Corn bears continue to keep a stranglehold on the market. The funds are thought to be holding a massive short position and do not want to voluntarily release their grip. The bulls continue to point to production in South America currently being over-estimated. There's talk that Brazil's second-crop acres will be much lower than the USDA and the trade estimate. There's also talk that the Argentine crop is overstated, as dry conditions coupled with some heavy heat in a few areas could create pollination problems and reduce the top-end of the yield estimate.
Here at home, there's a little balance sheet battle taking place as the bulls talk about strong ethanol numbers and the bears point to disappointing exports. Feed numbers are also being heavily debated. It will be interesting to see how the USDA slices the demand pie in the yearend report on Friday.

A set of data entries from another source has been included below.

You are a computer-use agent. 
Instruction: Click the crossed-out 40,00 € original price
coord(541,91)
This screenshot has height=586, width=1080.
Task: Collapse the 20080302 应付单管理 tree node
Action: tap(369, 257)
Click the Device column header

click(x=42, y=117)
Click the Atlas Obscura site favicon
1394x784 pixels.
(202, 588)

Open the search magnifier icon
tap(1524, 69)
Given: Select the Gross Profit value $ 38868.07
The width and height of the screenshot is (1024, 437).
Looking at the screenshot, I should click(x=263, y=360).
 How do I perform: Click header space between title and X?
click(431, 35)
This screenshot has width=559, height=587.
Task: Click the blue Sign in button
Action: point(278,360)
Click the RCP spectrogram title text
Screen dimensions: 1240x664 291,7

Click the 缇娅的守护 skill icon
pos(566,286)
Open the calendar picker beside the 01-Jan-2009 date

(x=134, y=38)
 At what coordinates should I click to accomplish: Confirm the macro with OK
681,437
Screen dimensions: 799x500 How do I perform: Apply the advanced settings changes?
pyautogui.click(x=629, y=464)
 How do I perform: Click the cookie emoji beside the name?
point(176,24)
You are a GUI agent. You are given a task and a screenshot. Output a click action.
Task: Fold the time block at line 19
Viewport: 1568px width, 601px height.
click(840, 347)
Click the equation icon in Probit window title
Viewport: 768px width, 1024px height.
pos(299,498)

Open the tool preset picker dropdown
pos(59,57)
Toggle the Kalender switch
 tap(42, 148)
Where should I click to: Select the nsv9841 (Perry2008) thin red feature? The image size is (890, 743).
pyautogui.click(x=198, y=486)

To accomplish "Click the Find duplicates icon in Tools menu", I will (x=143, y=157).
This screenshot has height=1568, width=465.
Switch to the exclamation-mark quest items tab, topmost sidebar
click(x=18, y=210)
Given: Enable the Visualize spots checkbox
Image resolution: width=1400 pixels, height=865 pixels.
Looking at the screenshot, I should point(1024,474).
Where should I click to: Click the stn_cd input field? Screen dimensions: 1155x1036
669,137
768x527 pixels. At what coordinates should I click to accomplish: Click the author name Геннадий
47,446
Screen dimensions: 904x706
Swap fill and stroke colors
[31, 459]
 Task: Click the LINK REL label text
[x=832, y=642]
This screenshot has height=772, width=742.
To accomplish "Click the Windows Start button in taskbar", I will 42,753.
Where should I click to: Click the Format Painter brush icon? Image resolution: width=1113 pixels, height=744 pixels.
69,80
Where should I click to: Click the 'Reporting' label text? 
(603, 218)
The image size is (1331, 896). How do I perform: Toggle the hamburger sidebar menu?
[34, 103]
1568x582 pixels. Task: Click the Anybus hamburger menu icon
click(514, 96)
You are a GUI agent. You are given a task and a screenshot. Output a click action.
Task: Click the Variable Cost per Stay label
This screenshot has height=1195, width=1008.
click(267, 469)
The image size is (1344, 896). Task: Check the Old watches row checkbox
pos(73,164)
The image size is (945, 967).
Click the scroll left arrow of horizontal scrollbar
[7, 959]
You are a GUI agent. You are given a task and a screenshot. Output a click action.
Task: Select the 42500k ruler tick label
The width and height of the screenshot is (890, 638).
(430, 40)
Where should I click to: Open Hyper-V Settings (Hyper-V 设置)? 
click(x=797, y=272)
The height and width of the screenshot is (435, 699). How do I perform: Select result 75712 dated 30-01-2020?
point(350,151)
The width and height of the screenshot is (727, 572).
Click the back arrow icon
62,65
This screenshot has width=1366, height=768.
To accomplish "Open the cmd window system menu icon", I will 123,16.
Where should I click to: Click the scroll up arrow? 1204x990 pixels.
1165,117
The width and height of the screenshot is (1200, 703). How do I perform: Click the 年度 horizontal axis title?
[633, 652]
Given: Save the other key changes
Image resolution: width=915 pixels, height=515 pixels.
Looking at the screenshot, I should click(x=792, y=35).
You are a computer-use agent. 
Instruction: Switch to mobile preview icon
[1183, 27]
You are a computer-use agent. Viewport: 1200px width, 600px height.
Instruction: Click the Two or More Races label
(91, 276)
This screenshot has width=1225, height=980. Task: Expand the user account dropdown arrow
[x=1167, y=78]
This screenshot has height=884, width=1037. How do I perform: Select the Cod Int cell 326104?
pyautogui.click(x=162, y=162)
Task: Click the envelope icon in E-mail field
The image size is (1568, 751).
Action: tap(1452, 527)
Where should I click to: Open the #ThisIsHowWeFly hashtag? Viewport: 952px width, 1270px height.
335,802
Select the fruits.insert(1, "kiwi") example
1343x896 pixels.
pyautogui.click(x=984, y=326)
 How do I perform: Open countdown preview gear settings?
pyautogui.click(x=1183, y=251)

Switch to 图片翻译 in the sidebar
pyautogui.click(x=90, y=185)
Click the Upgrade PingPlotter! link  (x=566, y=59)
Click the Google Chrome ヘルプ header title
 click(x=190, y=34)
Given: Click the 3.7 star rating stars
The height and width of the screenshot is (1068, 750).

My opinion: It doesn't really matter as we will continue to stay in what's deemed an "over-supplied" environment. With that being the case we need to see more drastic cuts in production. As a longer-term bull, I hope to see some reductions to the South American crop and early estimates for U.S. corn acres start to pull back a bit. I've already heard talk of perhaps more spring wheat acres replacing corn to the North.
There's also some early forecast talking about perhaps a wet Spring which could create planting complications. Keep in mind, we don't get an accurate U.S. corn acreage number from the USDA until the March 31st report.